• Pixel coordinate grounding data
:::
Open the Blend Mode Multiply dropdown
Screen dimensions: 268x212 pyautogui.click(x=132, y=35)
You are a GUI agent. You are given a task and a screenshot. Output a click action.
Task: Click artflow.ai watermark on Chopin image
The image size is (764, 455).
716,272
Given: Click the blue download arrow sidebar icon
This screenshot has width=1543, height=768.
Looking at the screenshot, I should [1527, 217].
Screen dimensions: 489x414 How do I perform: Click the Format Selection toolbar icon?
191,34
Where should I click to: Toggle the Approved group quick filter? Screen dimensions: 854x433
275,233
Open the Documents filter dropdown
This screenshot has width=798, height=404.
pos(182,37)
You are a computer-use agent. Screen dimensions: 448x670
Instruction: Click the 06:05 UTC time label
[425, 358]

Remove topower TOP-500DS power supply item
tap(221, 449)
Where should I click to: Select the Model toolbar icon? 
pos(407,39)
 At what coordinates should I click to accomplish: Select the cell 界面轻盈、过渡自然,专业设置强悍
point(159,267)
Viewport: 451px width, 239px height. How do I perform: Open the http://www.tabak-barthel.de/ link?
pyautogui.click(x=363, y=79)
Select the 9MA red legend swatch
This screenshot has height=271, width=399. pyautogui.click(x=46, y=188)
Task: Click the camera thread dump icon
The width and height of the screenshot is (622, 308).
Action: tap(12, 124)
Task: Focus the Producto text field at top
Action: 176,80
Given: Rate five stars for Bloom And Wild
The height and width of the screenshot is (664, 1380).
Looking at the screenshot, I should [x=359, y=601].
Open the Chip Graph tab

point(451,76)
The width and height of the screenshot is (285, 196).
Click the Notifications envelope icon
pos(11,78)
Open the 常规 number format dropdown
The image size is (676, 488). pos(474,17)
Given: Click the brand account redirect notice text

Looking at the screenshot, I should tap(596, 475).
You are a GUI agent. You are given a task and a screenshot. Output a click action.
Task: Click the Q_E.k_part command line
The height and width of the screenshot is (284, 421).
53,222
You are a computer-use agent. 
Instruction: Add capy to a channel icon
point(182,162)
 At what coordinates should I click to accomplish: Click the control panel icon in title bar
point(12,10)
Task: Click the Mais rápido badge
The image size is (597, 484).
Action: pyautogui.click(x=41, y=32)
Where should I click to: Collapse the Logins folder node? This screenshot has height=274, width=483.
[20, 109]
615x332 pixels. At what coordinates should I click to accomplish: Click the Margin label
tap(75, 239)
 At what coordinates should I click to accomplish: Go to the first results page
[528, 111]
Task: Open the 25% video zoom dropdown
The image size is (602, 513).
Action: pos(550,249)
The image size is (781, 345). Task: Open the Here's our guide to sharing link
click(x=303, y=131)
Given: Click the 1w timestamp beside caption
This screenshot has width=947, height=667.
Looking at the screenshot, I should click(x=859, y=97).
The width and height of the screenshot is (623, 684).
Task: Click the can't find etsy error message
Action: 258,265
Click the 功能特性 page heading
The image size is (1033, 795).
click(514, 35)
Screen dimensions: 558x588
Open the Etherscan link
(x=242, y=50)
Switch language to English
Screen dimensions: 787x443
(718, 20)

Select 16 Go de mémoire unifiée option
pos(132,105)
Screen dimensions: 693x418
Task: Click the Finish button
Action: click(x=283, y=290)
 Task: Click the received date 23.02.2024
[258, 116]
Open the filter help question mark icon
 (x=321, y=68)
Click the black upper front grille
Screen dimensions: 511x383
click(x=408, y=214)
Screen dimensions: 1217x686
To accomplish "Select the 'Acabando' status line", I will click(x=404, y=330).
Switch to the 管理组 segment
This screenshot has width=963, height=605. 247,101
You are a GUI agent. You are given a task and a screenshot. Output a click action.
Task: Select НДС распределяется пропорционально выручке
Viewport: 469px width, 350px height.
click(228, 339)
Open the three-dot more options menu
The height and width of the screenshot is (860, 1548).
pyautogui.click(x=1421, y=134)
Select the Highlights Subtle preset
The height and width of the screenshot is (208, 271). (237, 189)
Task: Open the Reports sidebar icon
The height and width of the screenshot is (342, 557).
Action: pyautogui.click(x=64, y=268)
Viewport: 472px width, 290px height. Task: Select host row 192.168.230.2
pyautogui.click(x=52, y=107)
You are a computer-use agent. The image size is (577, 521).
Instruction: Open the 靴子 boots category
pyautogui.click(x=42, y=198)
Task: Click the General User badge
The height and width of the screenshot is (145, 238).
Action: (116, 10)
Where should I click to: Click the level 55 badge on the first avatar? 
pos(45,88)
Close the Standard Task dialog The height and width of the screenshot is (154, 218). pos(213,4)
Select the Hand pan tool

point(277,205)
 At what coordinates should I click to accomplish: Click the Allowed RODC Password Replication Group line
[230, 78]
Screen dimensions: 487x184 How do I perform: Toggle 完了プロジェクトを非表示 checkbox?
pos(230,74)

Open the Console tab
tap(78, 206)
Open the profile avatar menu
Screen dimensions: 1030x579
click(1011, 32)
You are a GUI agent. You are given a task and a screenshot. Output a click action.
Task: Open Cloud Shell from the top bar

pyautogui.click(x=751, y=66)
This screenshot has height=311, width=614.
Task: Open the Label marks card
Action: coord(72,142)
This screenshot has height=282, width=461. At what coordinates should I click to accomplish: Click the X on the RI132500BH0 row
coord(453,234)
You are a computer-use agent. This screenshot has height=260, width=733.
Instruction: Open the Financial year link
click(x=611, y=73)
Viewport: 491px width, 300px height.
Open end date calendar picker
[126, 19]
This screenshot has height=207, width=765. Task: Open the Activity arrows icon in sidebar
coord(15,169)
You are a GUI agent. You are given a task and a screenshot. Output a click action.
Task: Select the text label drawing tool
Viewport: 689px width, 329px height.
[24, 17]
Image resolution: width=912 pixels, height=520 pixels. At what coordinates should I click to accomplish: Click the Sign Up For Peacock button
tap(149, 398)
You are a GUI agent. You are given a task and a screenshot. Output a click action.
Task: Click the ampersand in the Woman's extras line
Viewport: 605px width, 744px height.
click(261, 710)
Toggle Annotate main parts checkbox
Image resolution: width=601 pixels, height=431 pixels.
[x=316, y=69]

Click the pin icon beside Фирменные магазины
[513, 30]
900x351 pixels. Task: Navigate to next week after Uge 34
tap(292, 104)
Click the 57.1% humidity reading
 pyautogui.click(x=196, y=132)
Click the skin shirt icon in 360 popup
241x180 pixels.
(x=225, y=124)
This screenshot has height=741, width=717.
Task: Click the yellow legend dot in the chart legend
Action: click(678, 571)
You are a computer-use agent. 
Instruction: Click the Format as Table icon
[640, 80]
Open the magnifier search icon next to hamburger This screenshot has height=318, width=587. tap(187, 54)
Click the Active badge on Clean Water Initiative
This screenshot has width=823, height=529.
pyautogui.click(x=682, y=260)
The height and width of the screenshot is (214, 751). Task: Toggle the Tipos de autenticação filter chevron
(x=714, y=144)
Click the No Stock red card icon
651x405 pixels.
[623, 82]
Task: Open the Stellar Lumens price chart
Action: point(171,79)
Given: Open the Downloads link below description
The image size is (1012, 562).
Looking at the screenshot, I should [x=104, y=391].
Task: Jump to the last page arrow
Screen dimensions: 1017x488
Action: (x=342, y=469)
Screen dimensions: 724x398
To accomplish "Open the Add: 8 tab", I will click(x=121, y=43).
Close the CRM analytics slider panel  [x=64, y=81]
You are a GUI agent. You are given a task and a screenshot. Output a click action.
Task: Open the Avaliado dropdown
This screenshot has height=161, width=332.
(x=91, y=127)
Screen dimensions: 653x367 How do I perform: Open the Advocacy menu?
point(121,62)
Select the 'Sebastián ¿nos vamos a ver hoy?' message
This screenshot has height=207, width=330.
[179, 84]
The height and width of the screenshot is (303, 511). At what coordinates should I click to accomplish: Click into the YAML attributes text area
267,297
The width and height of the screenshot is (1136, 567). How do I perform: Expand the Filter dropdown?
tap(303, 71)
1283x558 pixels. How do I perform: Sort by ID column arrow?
:::
• Directions
Please copy the lines in the records above between the one holding "Viewport: 451px width, 239px" and the one holding "Given: Click the 1w timestamp beside caption", inclusive, exactly and with no other line.

• Output of the task
Viewport: 451px width, 239px height. How do I perform: Open the http://www.tabak-barthel.de/ link?
pyautogui.click(x=363, y=79)
Select the 9MA red legend swatch
This screenshot has height=271, width=399. pyautogui.click(x=46, y=188)
Task: Click the camera thread dump icon
The width and height of the screenshot is (622, 308).
Action: tap(12, 124)
Task: Focus the Producto text field at top
Action: 176,80
Given: Rate five stars for Bloom And Wild
The height and width of the screenshot is (664, 1380).
Looking at the screenshot, I should [x=359, y=601].
Open the Chip Graph tab

point(451,76)
The width and height of the screenshot is (285, 196).
Click the Notifications envelope icon
pos(11,78)
Open the 常规 number format dropdown
The image size is (676, 488). pos(474,17)
Given: Click the brand account redirect notice text

Looking at the screenshot, I should tap(596, 475).
You are a GUI agent. You are given a task and a screenshot. Output a click action.
Task: Click the Q_E.k_part command line
The height and width of the screenshot is (284, 421).
53,222
You are a computer-use agent. 
Instruction: Add capy to a channel icon
point(182,162)
 At what coordinates should I click to accomplish: Click the control panel icon in title bar
point(12,10)
Task: Click the Mais rápido badge
The image size is (597, 484).
Action: pyautogui.click(x=41, y=32)
Where should I click to: Collapse the Logins folder node? This screenshot has height=274, width=483.
[20, 109]
615x332 pixels. At what coordinates should I click to accomplish: Click the Margin label
tap(75, 239)
 At what coordinates should I click to accomplish: Go to the first results page
[528, 111]
Task: Open the 25% video zoom dropdown
The image size is (602, 513).
Action: pos(550,249)
The image size is (781, 345). Task: Open the Here's our guide to sharing link
click(x=303, y=131)
Given: Click the 1w timestamp beside caption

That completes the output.